The thing is, the world is going to continue to move in the same direction, with the IMF and the World Bank and global trade and all that it entails. That ship has sailed. Islamists don’t want any of the things you mentioned; no globalization, no cultural and economic flows. They want a world that is long gone and is not coming back. That’s why they can’t win.

As for the rest of the world, they see the U.S. as the potential market. We have a rather large trade deficit that proves that point.

I don’t think many starving African nations view America as a market that they can take advantage of.

Anyhow, you can’t suggest on one hand that only a small number of fanatics hate us, and that the rest don’t, and then on the other hand question why the general populace allows the fanatics to reside within their society and act unhindered.

Well, I guess you can, but nobody believes you don’t see the blatant hypocrisy.

vroom wrote:
“I don’t think many starving African nations view America as a market that they can take advantage of.”

Most of Africa is not starving. In those non-starving countries exports provide most of their national income, and over time their exports will grow. If you want to highlight those areas where despotic rulers have precipitated human disasters then go ahead, but global trade is certainly not the cause of their problems.

"Anyhow, you can’t suggest on one hand that only a small number of fanatics hate us, and that the rest don’t, and then on the other hand question why the general populace allows the fanatics to reside within their society and act unhindered.

Well, I guess you can, but nobody believes you don’t see the blatant hypocrisy."

I think I was pointing out that only a small number of fanatics are trying to blow us up. It is surely the case that many people around the world do not like aspects of Western economic or foreign policy. Many of them when asked might even say they hate us. But they’re not trying to blow us up. That is my principle concern here, what groups of people are actively trying to blow things up.

JohnGullick seems to be saying that if we humanize our economic policies we can achieve world peace. That might be a noble goal but I do not believe it will satisfy the demands of Al Qaeda.

opt,

I don’t think there is anything that will satisfy Al Queda.

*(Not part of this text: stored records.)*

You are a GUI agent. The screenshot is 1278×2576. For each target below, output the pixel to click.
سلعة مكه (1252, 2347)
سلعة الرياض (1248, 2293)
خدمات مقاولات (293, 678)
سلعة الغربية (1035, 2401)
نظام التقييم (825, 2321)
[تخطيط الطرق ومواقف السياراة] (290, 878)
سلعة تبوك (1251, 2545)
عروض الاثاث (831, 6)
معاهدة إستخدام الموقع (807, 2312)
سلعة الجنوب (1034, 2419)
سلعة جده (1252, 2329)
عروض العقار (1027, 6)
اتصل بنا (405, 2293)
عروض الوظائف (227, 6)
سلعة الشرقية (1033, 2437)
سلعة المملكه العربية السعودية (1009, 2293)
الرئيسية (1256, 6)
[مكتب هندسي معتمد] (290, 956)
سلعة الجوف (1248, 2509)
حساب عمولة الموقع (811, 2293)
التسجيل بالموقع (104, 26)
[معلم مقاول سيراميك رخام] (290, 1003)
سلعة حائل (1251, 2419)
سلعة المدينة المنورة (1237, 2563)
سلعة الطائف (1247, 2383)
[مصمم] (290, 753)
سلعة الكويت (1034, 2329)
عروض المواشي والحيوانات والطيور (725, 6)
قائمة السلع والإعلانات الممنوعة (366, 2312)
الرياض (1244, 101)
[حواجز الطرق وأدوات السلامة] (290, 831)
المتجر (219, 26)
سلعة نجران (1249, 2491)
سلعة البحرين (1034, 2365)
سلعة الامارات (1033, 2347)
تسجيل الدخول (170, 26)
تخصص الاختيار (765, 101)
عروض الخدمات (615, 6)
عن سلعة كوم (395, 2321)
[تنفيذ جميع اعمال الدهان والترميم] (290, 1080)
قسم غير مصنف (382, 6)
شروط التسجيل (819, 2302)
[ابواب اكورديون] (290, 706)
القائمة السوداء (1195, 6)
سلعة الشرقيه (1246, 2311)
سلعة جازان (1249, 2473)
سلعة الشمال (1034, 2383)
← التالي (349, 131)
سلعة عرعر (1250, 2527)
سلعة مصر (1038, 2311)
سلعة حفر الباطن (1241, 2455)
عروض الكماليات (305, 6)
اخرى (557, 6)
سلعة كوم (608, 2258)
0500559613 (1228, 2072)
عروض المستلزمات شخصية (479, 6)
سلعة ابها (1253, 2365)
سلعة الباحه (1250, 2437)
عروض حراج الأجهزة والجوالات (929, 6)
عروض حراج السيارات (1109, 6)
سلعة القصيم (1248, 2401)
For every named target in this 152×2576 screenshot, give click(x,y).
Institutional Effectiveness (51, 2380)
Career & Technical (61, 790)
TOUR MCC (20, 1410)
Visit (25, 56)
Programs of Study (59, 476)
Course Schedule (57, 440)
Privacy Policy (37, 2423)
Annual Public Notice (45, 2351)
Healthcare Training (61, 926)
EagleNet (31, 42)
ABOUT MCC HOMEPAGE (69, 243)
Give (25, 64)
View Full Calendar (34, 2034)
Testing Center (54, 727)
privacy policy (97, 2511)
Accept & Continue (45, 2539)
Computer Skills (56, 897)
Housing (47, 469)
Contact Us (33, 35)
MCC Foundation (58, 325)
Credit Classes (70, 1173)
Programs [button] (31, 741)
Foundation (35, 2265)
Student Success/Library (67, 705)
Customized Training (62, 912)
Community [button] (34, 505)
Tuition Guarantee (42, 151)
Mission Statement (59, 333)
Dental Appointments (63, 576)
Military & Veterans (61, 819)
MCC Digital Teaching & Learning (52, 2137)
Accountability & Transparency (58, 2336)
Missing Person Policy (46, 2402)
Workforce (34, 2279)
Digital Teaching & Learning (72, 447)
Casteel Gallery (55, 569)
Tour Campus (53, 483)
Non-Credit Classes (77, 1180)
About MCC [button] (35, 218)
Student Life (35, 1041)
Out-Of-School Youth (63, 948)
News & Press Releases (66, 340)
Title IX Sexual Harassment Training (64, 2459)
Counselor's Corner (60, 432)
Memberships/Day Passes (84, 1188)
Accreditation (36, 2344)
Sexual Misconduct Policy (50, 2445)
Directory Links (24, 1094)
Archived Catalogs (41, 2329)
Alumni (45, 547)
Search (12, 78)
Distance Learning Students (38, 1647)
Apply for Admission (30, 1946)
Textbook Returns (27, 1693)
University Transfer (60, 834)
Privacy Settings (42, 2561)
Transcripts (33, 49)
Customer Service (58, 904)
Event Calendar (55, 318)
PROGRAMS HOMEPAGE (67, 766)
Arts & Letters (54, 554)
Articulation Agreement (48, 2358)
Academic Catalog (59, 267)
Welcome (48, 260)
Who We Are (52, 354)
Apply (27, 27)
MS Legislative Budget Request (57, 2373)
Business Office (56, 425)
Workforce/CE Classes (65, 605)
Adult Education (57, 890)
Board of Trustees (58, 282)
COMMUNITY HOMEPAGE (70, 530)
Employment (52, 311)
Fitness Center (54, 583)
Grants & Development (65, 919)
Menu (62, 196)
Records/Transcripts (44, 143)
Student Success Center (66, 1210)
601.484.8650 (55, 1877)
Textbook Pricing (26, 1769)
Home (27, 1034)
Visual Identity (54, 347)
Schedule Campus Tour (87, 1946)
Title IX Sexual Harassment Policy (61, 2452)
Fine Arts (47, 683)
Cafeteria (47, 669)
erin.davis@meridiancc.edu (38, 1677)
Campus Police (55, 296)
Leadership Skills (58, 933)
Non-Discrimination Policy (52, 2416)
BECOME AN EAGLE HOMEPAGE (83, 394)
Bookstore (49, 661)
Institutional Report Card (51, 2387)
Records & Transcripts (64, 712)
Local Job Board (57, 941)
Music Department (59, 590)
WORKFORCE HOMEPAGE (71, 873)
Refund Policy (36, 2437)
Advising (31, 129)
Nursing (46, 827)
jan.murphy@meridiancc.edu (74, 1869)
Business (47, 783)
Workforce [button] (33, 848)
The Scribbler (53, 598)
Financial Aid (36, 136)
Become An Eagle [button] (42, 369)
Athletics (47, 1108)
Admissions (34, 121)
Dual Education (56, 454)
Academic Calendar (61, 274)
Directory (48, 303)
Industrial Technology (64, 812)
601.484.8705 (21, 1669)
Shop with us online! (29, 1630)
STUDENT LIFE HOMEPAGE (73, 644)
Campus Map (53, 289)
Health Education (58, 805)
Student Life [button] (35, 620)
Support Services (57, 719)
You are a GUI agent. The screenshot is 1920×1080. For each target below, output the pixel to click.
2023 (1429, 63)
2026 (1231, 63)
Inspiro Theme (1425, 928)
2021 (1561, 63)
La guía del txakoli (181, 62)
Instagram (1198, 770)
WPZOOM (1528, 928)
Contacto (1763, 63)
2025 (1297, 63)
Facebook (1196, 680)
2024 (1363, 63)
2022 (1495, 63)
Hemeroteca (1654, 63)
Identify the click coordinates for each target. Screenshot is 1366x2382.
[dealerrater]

I really don’t. However, there is another issue, the ease with which they can recruit people into their ranks.

I suspect this latter issue can be affected by long term policy issues. Others may not.

Really, it depends on what the “man on the street” over in Arabic countries hears about the US. Right now, I think all they hear is very biased propaganda which makes them distrust the US or worse.

Honestly, small shifts in policy are unlikely to fix that either. It would probably take some concerted efforts in various areas to make a dent.

I’m not going to say I have the answer to the problem, but ignoring Arabic perception of policy won’t fix it. At the same time, no, the US shouldn’t base it’s decisions on foreign public perception. It may however be appropriate to temper some policies somewhat.

It’s stuff that is worth discussing and thinking about, no matter what the hotheads around here like to throw around in the forums.